== To do ==
Copy out every one of the items below word for word, keeping each line in its original order.
[BEGIN Material supplied]
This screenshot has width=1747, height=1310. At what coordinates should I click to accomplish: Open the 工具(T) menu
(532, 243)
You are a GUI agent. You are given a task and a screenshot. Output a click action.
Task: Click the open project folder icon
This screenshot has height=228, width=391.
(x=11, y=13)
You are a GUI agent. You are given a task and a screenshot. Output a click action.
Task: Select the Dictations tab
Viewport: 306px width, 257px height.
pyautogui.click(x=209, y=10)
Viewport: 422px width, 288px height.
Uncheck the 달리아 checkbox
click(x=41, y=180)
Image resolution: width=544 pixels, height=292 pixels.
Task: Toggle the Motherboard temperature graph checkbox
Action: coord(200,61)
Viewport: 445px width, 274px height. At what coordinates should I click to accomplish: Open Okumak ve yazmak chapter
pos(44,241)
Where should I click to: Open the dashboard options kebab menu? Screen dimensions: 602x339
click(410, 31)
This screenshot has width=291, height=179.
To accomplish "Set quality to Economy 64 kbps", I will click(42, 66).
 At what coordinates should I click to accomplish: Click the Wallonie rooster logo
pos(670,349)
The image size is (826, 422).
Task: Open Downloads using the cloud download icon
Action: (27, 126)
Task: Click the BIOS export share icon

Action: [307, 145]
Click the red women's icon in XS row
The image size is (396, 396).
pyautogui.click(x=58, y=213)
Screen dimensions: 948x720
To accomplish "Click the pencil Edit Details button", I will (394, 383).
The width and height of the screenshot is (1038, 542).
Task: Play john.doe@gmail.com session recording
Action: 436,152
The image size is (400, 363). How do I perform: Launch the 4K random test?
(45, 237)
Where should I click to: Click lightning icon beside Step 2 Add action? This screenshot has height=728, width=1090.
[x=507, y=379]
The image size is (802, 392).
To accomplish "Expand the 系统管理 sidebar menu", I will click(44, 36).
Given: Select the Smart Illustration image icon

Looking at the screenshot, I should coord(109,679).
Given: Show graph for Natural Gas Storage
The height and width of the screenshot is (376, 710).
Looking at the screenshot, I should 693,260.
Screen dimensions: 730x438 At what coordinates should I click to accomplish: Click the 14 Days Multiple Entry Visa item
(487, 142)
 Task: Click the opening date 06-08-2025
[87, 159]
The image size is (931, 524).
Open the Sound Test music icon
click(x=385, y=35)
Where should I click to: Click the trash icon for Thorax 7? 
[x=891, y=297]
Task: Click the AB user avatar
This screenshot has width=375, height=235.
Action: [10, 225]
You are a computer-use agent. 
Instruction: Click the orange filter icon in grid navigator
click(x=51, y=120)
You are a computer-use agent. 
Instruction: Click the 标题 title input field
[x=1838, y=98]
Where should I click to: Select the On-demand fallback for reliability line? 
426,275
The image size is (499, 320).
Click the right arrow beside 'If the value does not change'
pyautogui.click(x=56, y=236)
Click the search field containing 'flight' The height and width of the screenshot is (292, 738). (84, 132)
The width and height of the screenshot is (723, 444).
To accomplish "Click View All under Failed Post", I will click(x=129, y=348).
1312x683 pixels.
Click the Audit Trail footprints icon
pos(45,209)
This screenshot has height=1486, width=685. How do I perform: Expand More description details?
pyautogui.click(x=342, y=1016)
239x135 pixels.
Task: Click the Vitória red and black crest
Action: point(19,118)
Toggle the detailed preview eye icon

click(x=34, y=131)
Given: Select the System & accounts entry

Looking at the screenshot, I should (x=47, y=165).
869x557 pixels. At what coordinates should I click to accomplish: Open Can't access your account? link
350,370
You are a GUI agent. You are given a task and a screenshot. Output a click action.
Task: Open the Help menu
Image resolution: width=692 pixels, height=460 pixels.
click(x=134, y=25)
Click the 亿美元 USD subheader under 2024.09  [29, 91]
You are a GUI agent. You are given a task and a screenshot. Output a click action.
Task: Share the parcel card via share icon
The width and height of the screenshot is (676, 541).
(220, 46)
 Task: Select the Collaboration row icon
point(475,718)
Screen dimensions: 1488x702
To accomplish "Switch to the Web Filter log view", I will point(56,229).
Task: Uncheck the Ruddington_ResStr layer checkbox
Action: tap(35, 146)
[END Material supplied]
== Answer to the exercise ==
This screenshot has width=1747, height=1310. At what coordinates should I click to accomplish: Open the 工具(T) menu
(532, 243)
You are a GUI agent. You are given a task and a screenshot. Output a click action.
Task: Click the open project folder icon
This screenshot has height=228, width=391.
(x=11, y=13)
You are a GUI agent. You are given a task and a screenshot. Output a click action.
Task: Select the Dictations tab
Viewport: 306px width, 257px height.
pyautogui.click(x=209, y=10)
Viewport: 422px width, 288px height.
Uncheck the 달리아 checkbox
click(x=41, y=180)
Image resolution: width=544 pixels, height=292 pixels.
Task: Toggle the Motherboard temperature graph checkbox
Action: coord(200,61)
Viewport: 445px width, 274px height. At what coordinates should I click to accomplish: Open Okumak ve yazmak chapter
pos(44,241)
Where should I click to: Open the dashboard options kebab menu? Screen dimensions: 602x339
click(410, 31)
This screenshot has width=291, height=179.
To accomplish "Set quality to Economy 64 kbps", I will click(42, 66).
 At what coordinates should I click to accomplish: Click the Wallonie rooster logo
pos(670,349)
The image size is (826, 422).
Task: Open Downloads using the cloud download icon
Action: (27, 126)
Task: Click the BIOS export share icon

Action: [307, 145]
Click the red women's icon in XS row
The image size is (396, 396).
pyautogui.click(x=58, y=213)
Screen dimensions: 948x720
To accomplish "Click the pencil Edit Details button", I will (394, 383).
The width and height of the screenshot is (1038, 542).
Task: Play john.doe@gmail.com session recording
Action: 436,152
The image size is (400, 363). How do I perform: Launch the 4K random test?
(45, 237)
Where should I click to: Click lightning icon beside Step 2 Add action? This screenshot has height=728, width=1090.
[x=507, y=379]
The image size is (802, 392).
To accomplish "Expand the 系统管理 sidebar menu", I will click(44, 36).
Given: Select the Smart Illustration image icon

Looking at the screenshot, I should coord(109,679).
Given: Show graph for Natural Gas Storage
The height and width of the screenshot is (376, 710).
Looking at the screenshot, I should 693,260.
Screen dimensions: 730x438 At what coordinates should I click to accomplish: Click the 14 Days Multiple Entry Visa item
(487, 142)
 Task: Click the opening date 06-08-2025
[87, 159]
The image size is (931, 524).
Open the Sound Test music icon
click(x=385, y=35)
Where should I click to: Click the trash icon for Thorax 7? 
[x=891, y=297]
Task: Click the AB user avatar
This screenshot has width=375, height=235.
Action: [10, 225]
You are a computer-use agent. 
Instruction: Click the orange filter icon in grid navigator
click(x=51, y=120)
You are a computer-use agent. 
Instruction: Click the 标题 title input field
[x=1838, y=98]
Where should I click to: Select the On-demand fallback for reliability line? 
426,275
The image size is (499, 320).
Click the right arrow beside 'If the value does not change'
pyautogui.click(x=56, y=236)
Click the search field containing 'flight' The height and width of the screenshot is (292, 738). (84, 132)
The width and height of the screenshot is (723, 444).
To accomplish "Click View All under Failed Post", I will click(x=129, y=348).
1312x683 pixels.
Click the Audit Trail footprints icon
pos(45,209)
This screenshot has height=1486, width=685. How do I perform: Expand More description details?
pyautogui.click(x=342, y=1016)
239x135 pixels.
Task: Click the Vitória red and black crest
Action: point(19,118)
Toggle the detailed preview eye icon

click(x=34, y=131)
Given: Select the System & accounts entry

Looking at the screenshot, I should (x=47, y=165).
869x557 pixels. At what coordinates should I click to accomplish: Open Can't access your account? link
350,370
You are a GUI agent. You are given a task and a screenshot. Output a click action.
Task: Open the Help menu
Image resolution: width=692 pixels, height=460 pixels.
click(x=134, y=25)
Click the 亿美元 USD subheader under 2024.09  [29, 91]
You are a GUI agent. You are given a task and a screenshot. Output a click action.
Task: Share the parcel card via share icon
The width and height of the screenshot is (676, 541).
(220, 46)
 Task: Select the Collaboration row icon
point(475,718)
Screen dimensions: 1488x702
To accomplish "Switch to the Web Filter log view", I will point(56,229).
Task: Uncheck the Ruddington_ResStr layer checkbox
Action: tap(35, 146)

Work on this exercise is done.